洋上風力で英BPと提携、「わらしべ長者」のJERA 淘汰が進む洋上風力で世界4位の新会社誕生へ
JERAとして再エネ導入に踏み出したのは、2017年のインド再エネ大手、リニュー社への出資にさかのぼる。その後、JERAは洋上風力に経営資源を集中。2018年にイギリスのガンフリートサンズや台湾のフォルモサ1といった洋上風力プロジェクトに参画してきた。
2023年になるとさらに攻め手を繰り出す。海外ではベルギーの洋上風力大手のパークウィンドを買収し、国内では再エネ開発大手のグリーンパワーインベスト(GPI)をNTTアノードエナジーと共同で買収した。
これら再編劇の背景には洋上風力をめぐる厳しい事業環境がある。風車の価格は4年前の2倍弱にまで上昇するなど資機材のコストが上昇している。プロジェクトの遅延も珍しくない。結果、洋上風力事業の取り組み姿勢を見直す企業が相次いでいるのだ。
BPも方針を見直しか
最大手オーステッドは昨年11月、アメリカのニュージャージー州で進めていたプロジェクトの中止を決定した。199億クローネ(約4300億円)もの減損を計上した。一部報道によると、シェル(イギリス)も洋上風力の新規開発を中止するなど事業見直しを進める。

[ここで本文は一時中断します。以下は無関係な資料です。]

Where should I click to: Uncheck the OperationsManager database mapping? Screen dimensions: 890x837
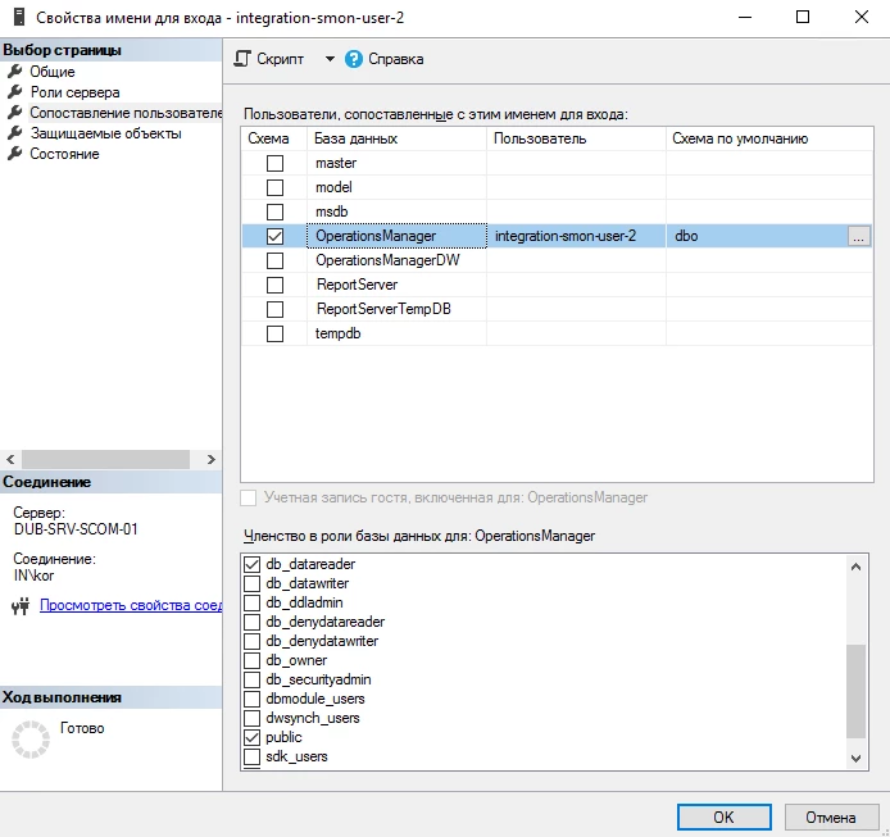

BPも洋上風力への取り組み方針を見直し、LNG(液化天然ガス)などへ軸足を移すものと見られる。
JERAの矢島常務は、「事業環境が厳しくなってきている中で案件の取捨選択を進めている段階で株主からの圧力もきっとあったのだろう。シェルなども含め、いろいろな会社のポジションが変わってきているのが実情だ」と、会見で説明した。
そのような状況で行われた一大提携。持ちかけたのは、JERAとBPのどちらだったのか。
今年5月、JERAは2035年までのビジョンと成長戦略を発表。洋上風力事業については、「グローバルプレイヤーとの連携を目指す」としていた。これを受けてJERAには複数社から協業の誘いが舞い込んだ。その中で最も条件がよかったのがBPだったという。